秘密ディスクで塔内の騎士駒の行き先が同時に定まります。そしてゲーム進行表(ボード左の方にあります)に沿って得点計算をします。

この得点計算はタワーを含めた10のエリアで行い、エリアごとに見て勢力の順位により得点が入るのです。

3回ラウンドを行うと決算になり、決算を3回行うとゲームが終わりになります。ゲーム終了時に得点をもっとも得ていると勝利になります。


【面白さのポイント】
エルグランデは基本になる部分はシンプルですけど、それでもやはり難易度が高いゲームです。難易度が高くなっている主な要因はたくさん入っているアクションカードです。私はこのゲームはもう何度もやっていますし説明書も読みこんでいるので、「エルグランデの世界」のことはかなり分かっているつもりですが、ゲームに慣れていないプレイヤー、あるいは難しいゲームが苦手なプレイヤーには勧めにくいゲームです。

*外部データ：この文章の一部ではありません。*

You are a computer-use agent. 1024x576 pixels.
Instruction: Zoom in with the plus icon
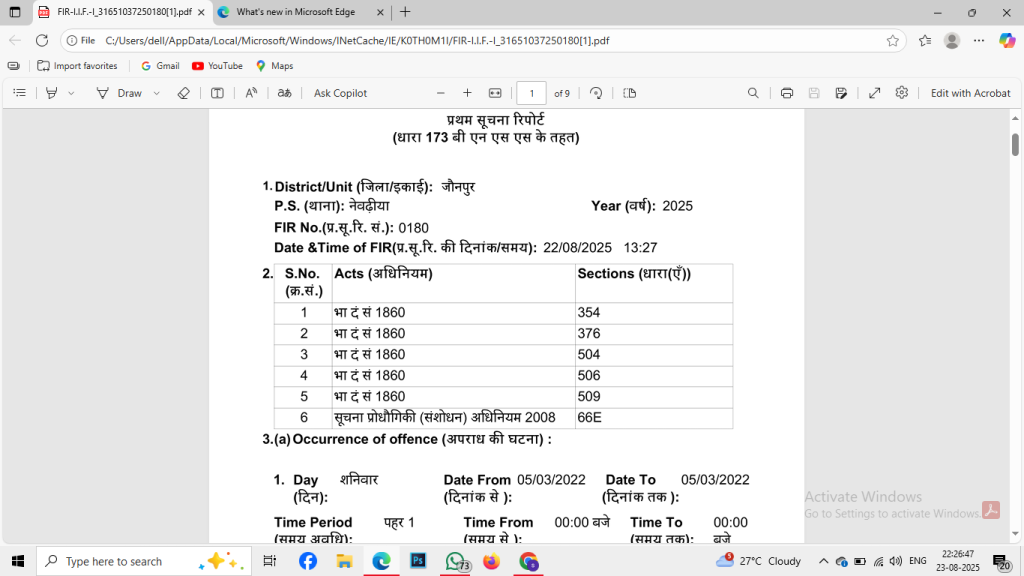tap(467, 93)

しかし、基本の陣取りの部分がシンプルであればこそ、複雑な部分であるアクションカードの打ち合いの妙味が際立つのです。

また、多くの用具が入っており、多くのルールが詰め込まれたゲームでもあります。それらの一つ一つが無駄ではなく、勝利に近づくために意味のある要素になっています。「塔」、「秘密ディスク」、「移動式スコアボード」、「キング駒」、「大公駒」……要素が盛りだくさんで、それらにまつわるルールも当然あるので、やはりこのゲームは難易度が高いです。

難易度が高いですが、多くのプレイヤーに愛されている名作エルグランデ。歯応えのあるゲームに挑もうというプレイヤーのための最初のステップにエルグランデはいかがでしょうか。